I recognize that any sitcom featuring a majority Black cast that has ratings that can contend with the “big boys” like The Office (which draws about 8 million viewers) is an important feat worth celebrating. Yet the celebration of this milestone is somewhat bittersweet, as it comes for a show that’s a carbon copy of every Black stereotype and one-dimensional character we’ve seen before — better executed, perhaps, but still more of the same.

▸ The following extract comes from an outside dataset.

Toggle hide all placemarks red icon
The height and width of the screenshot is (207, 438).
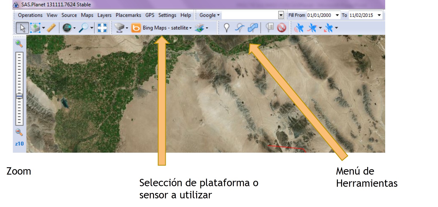pyautogui.click(x=282, y=28)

Although I may be late to The Game, I’ve discovered that I’m not alone in my disenchantment with it. Despite the show’s hardcore following, it has drawn criticism from some who believe it reinforces negative images of African Americans. Ironically, the show’s lead actress, Tia Mowry, is best known for her 1990s TV series, Sister, Sister, and roles in Disney films that project a more positive and wholesome image, which is probably another reason why viewers like me find it hard to embrace The Game.

In an interview with BET.com, Mowry complimented The Game‘s creator, Mara Brock Akil, stating that she felt blessed to be able to play real down-to-earth characters. “That’s one of the main reasons why people love Mara and her writing. She writes these characters that are grounded, who are real, who are not perfect….”

Controversy is nothing new to Akil, who prior to The Game created Girlfriends, which also received some heat for its negative portrayals of Black people.

But don’t get me wrong. I understand that these shows represent a slice of Black life that many people find appealing, and it would be unfair to hold them up to the standard of a family series like The Cosby Show. The Game is more comparable to Desperate Housewives. Both shows feature wealthy women, with loose moral values, who have more secrets than truths.

Ultimately, The Game is a soap opera, and if you try to see it for anything more than that, you’re likely to be disappointed like me. For all its success, the show feels shallow, with predictable plots centered on catfights, sex, and paternity scandals. And while it may be giving “the people” what they want, I think it’s another example of how television thrives on the crudest aspects of Black American life.